Webcast Dharma Bulanan Yiga Choedzin
Sabtu, 10 April 2010
* * * * * *
[Selama 30 menit pertama, terjemahan lisan Bahasa Inggris tidak bisa diterima, sehingga hanya mendengarkan Bahasa Tibet. Rangkuman berikut mulai tercatat sekitar pukul 19:30 sampai dengan selesai]
Kita harus trampil dalam memeriksa batin kita dan mengeceknya secara berulang-ulang, bukan secara terus-menerus, tapi melakukannya dalam penggalan waktu yang singkat secara berkala. Kita harus mengawasi apa yang ada dalam pikiran/ batin kita. Cara melakukannya tidak boleh secara kasar, tapi harus dengan trampil dan halus. Dengan cara inilah kita melatih mengawasi batin kita sendiri.
Contoh: seorang pengawas yang mengawasi anak-anak TK ketika sedang istirahat. Si pengawas haruslah mengawasi dengan trampil dan tidak perlu memelototi anak-anak sepanjang waktu, karena anak-anak akan merasa tidak nyaman dan tidak bebas dalam bermain. Oleh karena itu, orang yang bertugas mengawasi haruslah melakukannya dengan lembut dan mengawasi secara berkala apa yang sedang dilakukan oleh anak-anak tersebut.
Selain pengawas anak-anak TK, contoh lainnya adalah penegak disiplin di sekolah (di Indonesia mungkin sama dengan Bimbingan dan Penyuluhan (BP) sekolah, red). Penegak disiplin di sekolah juga haruslah melakukan tugasnya dengan trampil dan tidak perlu setiap saat mengintai murid-murid di sekolah. Ia cukup mengawasi secara berkala karena cara ini lebih produktif daripada mengawasi terus-menerus.
Tujuan dari mengecek batin kita bukanlah untuk memeriksa apa yang ada di bawah sadar batin kita, tapi memeriksa bentuk-bentuk pikiran yang muncul. Dalam salah satu karya Pancen Losang Choekyi Gyaltsen (Pancen Lama pertama) dijelaskan tentang bagaimana kita memeriksa aktivitas batin kita, yakni dengan kewaspadaan atau ke-siap-sedia-an. Inilah kualitas yang harus dikembangkan agar kita mampu memeriksa batin kita sendiri dari waktu ke waktu.
Keseluruhan tujuan dari latihan memeriksa batin adalah untuk mengembangkan batin kita, mengembangkan cara berpikir kita. Yakni agar bisa menjinakkan dan melatih batin kita. Buddha mengajarkan metode yang tak terhingga jumlahnya untuk memenuhi tujuan ini. Instruksi yang kita miliki sudah mencakup keseluruhan ajaran Buddha, yakni instruksi yang disebut Tahapan Jalan Menuju Pencerahan (Lamrim). Rinpoche akan mengajarkan instruksi ini dan kita semua berkumpul untuk mendengarkannya.

• **BARIS DATA**:
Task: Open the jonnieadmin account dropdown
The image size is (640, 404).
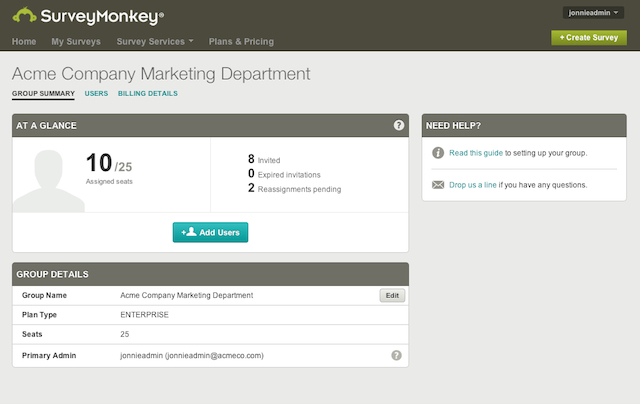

• **TUJUAN TUGAS**: Menurut bagian dokumen di atas, mengapa pengawas anak-anak TK tidak perlu memelototi anak-anak sepanjang waktu? Jawab dalam satu sampai tiga kalimat.

• **HASIL TUGAS**: Jika dipelototi sepanjang waktu, anak-anak akan merasa tidak nyaman dan tidak bebas dalam bermain. Karena itu, pengawas sebaiknya mengawasi dengan lembut dan memeriksa secara berkala apa yang sedang dilakukan anak-anak.